■ AIM OF THE TASK:
Pictures stay out of the copy. Retype exactly the lines below from the one with "Open the 特徴 lightbulb icon" through the one with "This screenshot has width=875, height=475.".

■ MATERIAL PROVIDED:

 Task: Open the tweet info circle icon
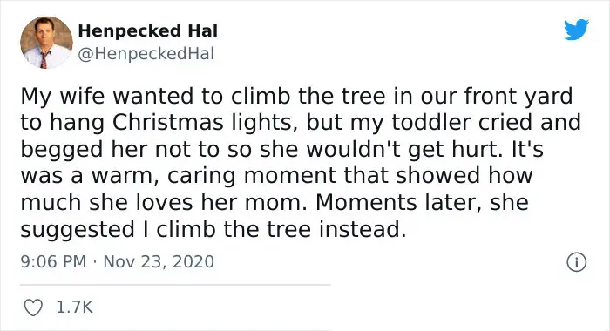tap(576, 262)
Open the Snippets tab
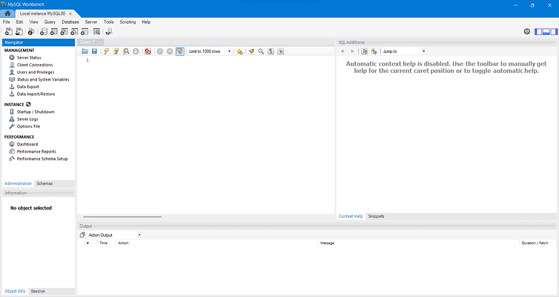 point(376,216)
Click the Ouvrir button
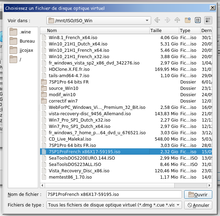The width and height of the screenshot is (220, 216). click(198, 195)
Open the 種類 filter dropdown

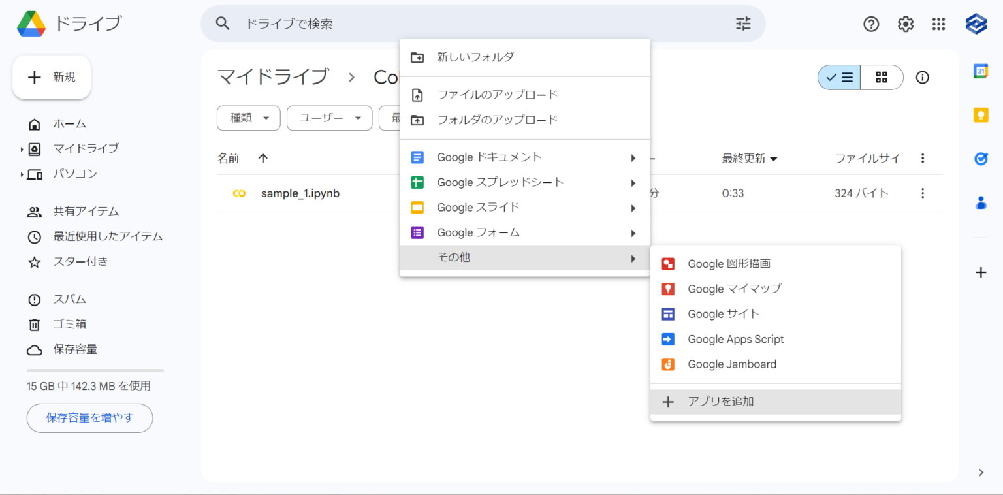[x=248, y=118]

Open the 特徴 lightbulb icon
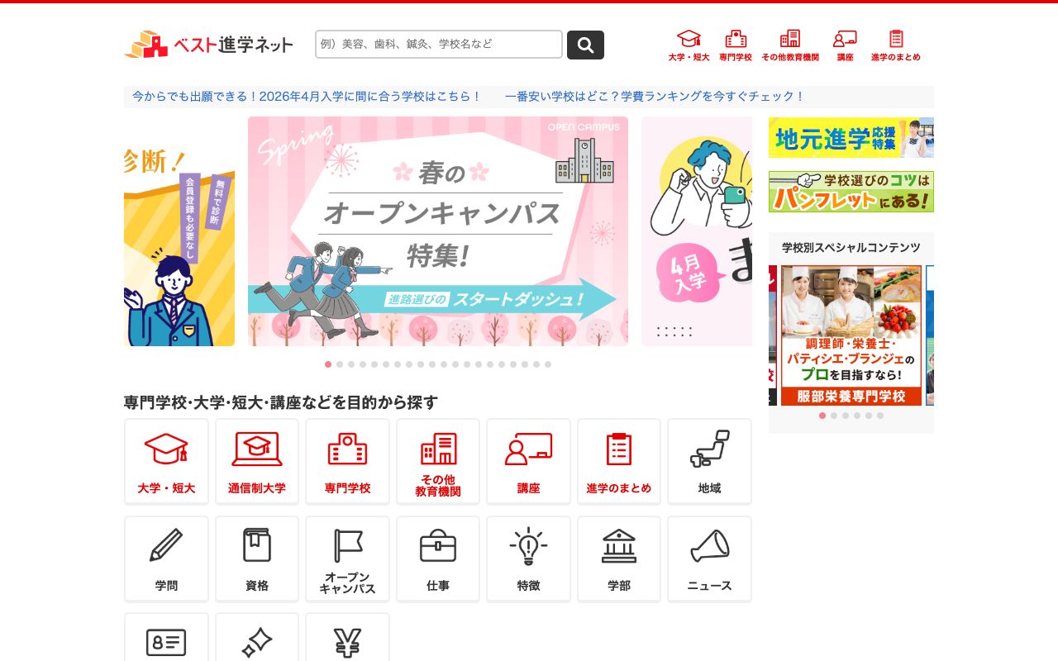point(528,559)
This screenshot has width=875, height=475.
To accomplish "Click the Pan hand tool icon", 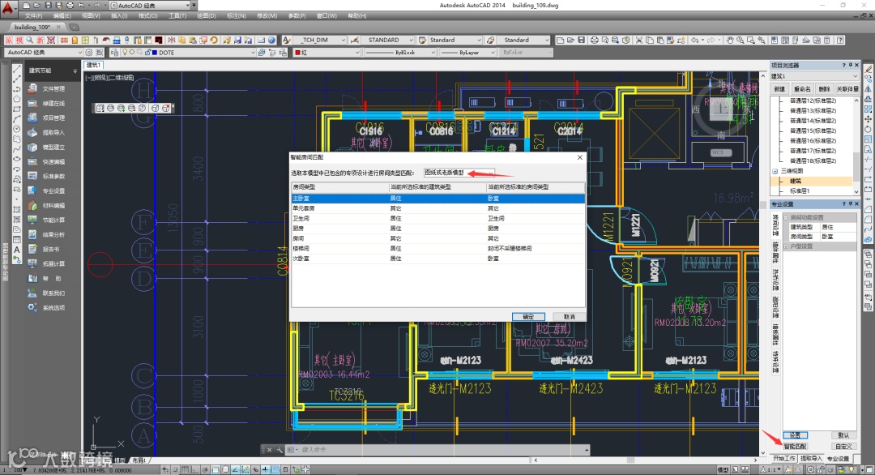I will [x=729, y=40].
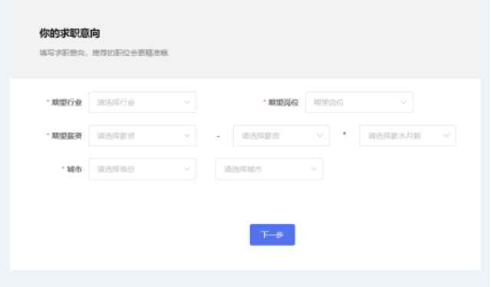This screenshot has height=287, width=491.
Task: Click chevron arrow of maximum salary selector
Action: pyautogui.click(x=320, y=135)
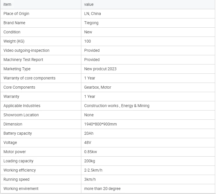Select the 'Tiegong' brand name value
Viewport: 216px width, 194px height.
pyautogui.click(x=91, y=23)
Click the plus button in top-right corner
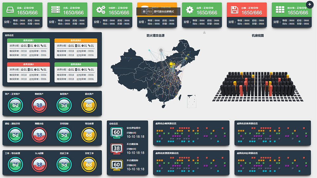Image resolution: width=317 pixels, height=178 pixels. pyautogui.click(x=309, y=4)
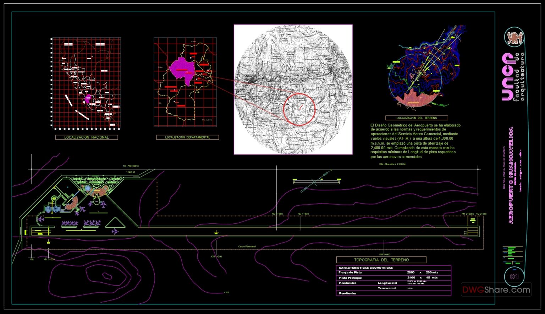545x314 pixels.
Task: Select the LOCALIZACION DEPARTAMENTAL map label
Action: (x=187, y=137)
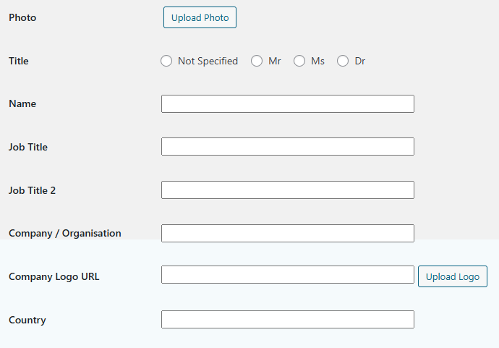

■ WORKED SOLUTION:
Open the 特徴 lightbulb icon
point(528,559)
This screenshot has width=875, height=475.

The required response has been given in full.